Sur terre, Antoinette Dennefeld émerveille en Giselle. L’intensité de son engagement dramatique permet de rendre compte de toutes les facettes du personnage, de l’angoisse à la passion amoureuse. Elle déploie au plateau une présence vibrante, très vive et légère (impression accentuée par ses longs cheveux détachés), mais empreinte d’une puissante gravité. La diction est peut-être un peu floue, mais la voix, très riche en harmonique, se dépose idéalement dans cette partie de mezzo dramatique, grâce à une grande maîtrise de l’articulation musicale. En face, Julien Henric campe un Heurtal impressionnant d’aisance : ce parvenu ayant cédé aux charmes du pouvoir fait montre d’une santé vocale éclatante, voire insolante.
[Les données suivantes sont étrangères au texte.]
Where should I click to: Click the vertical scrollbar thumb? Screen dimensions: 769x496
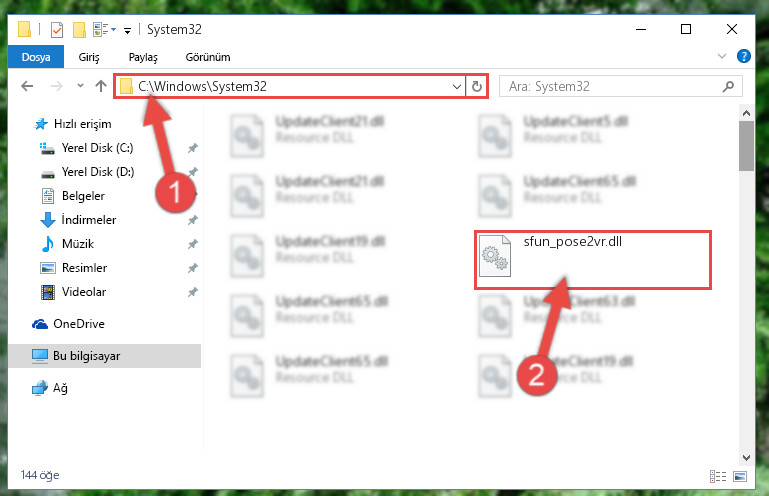click(x=746, y=146)
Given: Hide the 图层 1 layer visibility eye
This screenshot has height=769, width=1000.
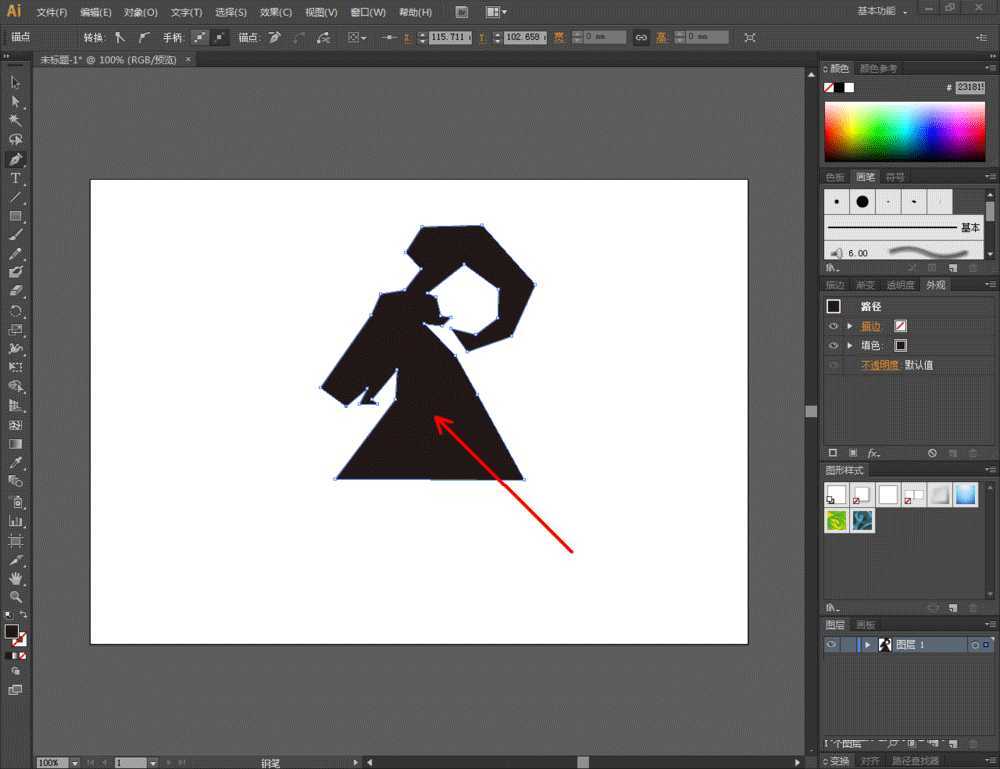Looking at the screenshot, I should 831,645.
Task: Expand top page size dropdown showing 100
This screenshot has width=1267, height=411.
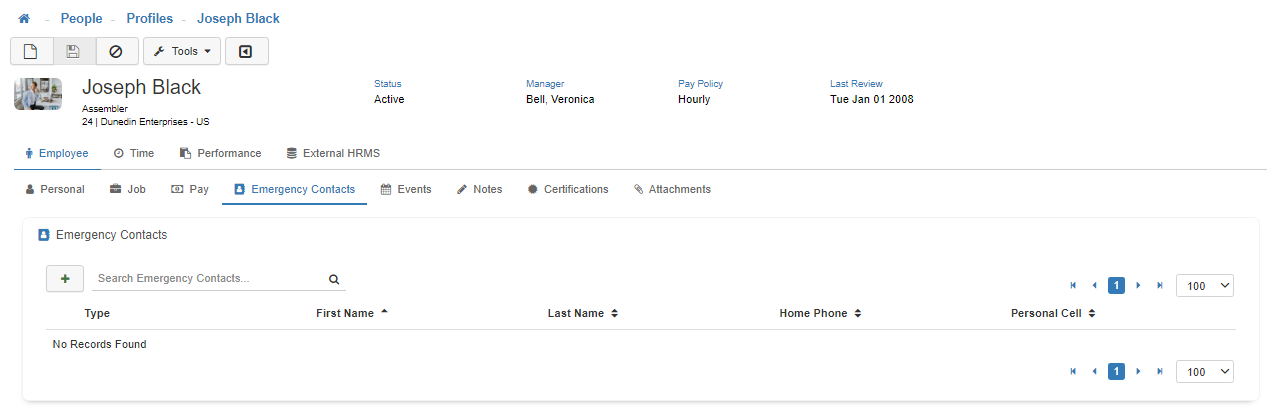Action: coord(1205,286)
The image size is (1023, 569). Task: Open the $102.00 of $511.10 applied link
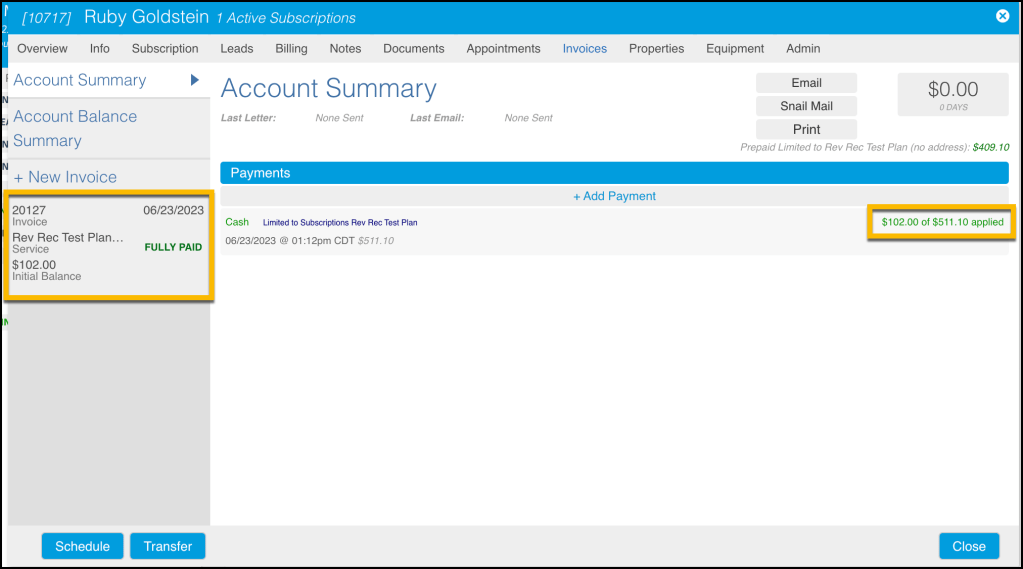[x=942, y=222]
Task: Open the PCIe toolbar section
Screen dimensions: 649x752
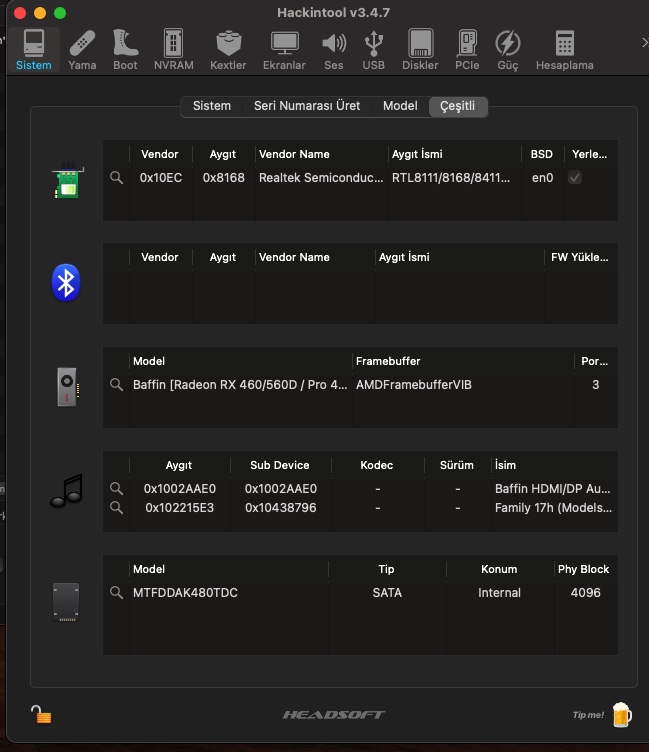Action: (x=467, y=49)

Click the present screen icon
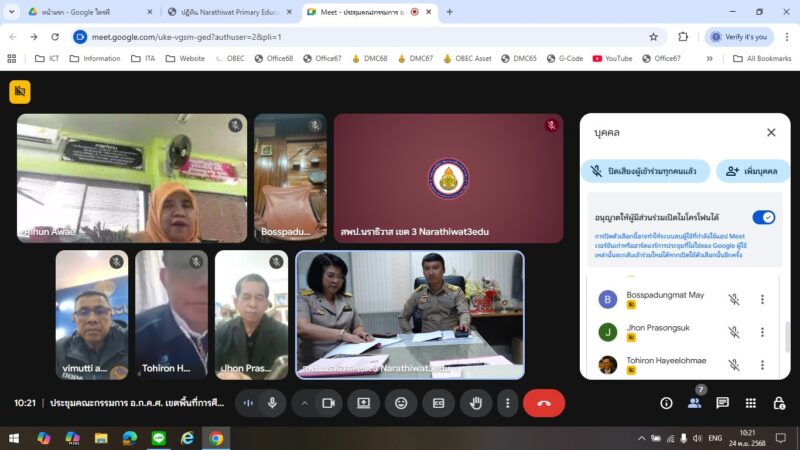click(364, 403)
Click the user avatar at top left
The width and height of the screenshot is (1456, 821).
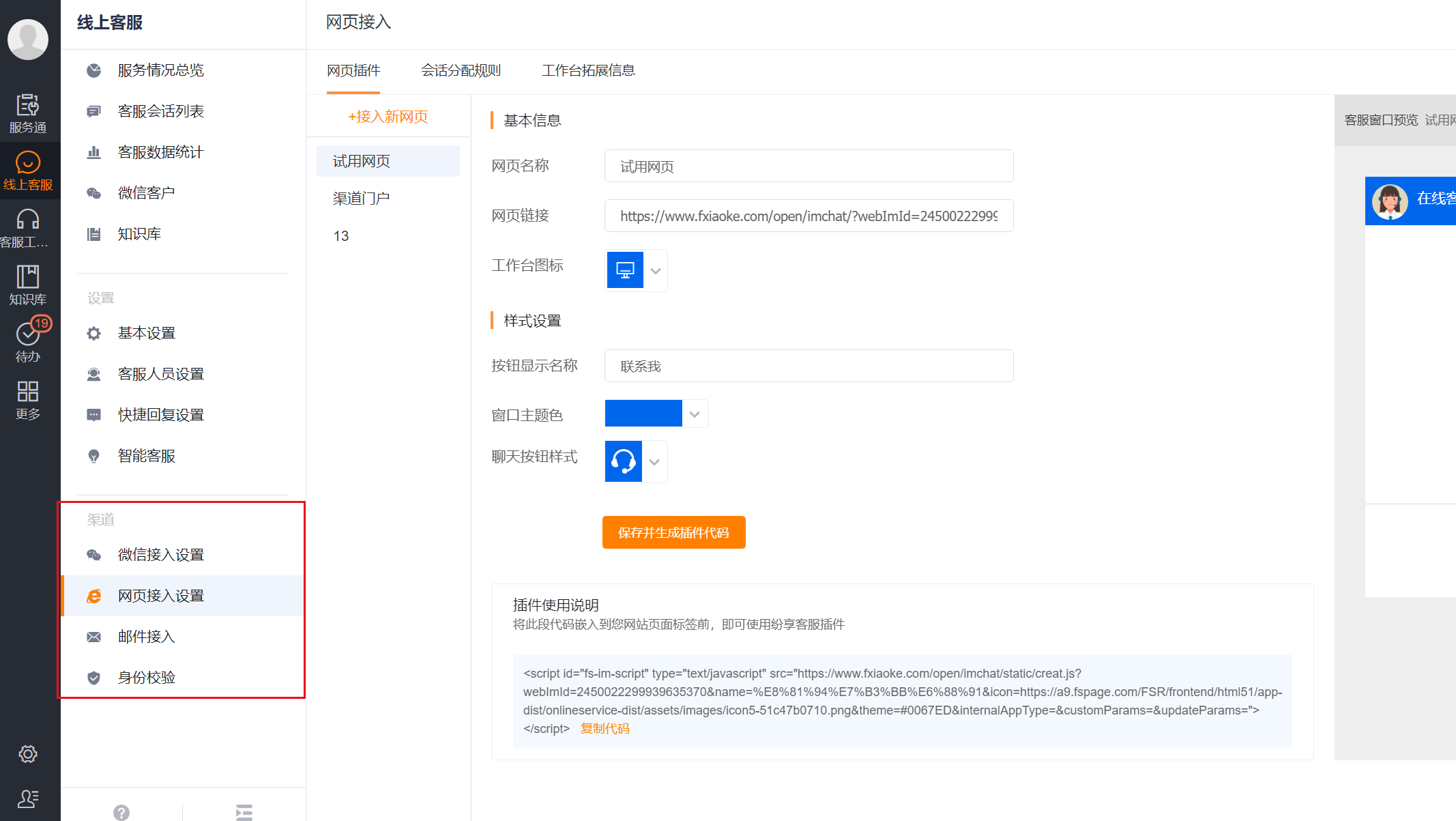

La voix est claire, bien projetée, et le texte claque avec efficacité.
Les trois petits rôles des Ombres sont tenus avec beaucoup de probité par Marie Lenormand, attachante, Alysia Hanshaw, pleine de candeur, et Glen Cunningham, ténor très prometteur, au timbre limpide et moelleux — un jeune chanteur à suivre, assurément !
On aura rarement entendu l’Orchestre Philharmonique de Strasbourg dans un tel état de grâce que sous la baguette d’Ingo Metzmacher. Son admiration pour l’œuvre transparaît dans le soin qu’il apporte à mettre en valeur les leitmotivs et les alliages de timbres demandés par Magnard (et Ropartz). Il donne une clarté toute française aux passages orchestraux, malgré leur densité sonore plutôt germanique, en aérant la masse orchestrale. L’interlude entre le deuxième et le troisième tableau du deuxième acte est particulièrement déchirant. Cette recherche sonore ne cède aucunement à l’hédonisme : le chef ne perd à aucun moment de vue la tension dramatique.
Adroitement situés derrière la salle pour donner au spectateur l’impression d’un égarement spatial au premier et au dernier acte, les membres du Chœur de l’Opéra de Strasbourg font preuve d’un investissement de chaque instant dans les scènes de foule du deuxième acte. C’est à eux que revient le dernier mot de l’œuvre : « Espoir ! ». Il nous hante encore après la représentation — on songe à Magnard qui a dû espérer si longtemps pour que Guercœur se présente à nos yeux – on songe aussi au pouvoir qu’a cette œuvre si puissante en nous invitant à continuer de croire en un avenir meilleur, individuellement et collectivement, même après des cortèges de désillusions.
En attendant, Guercœur nous console.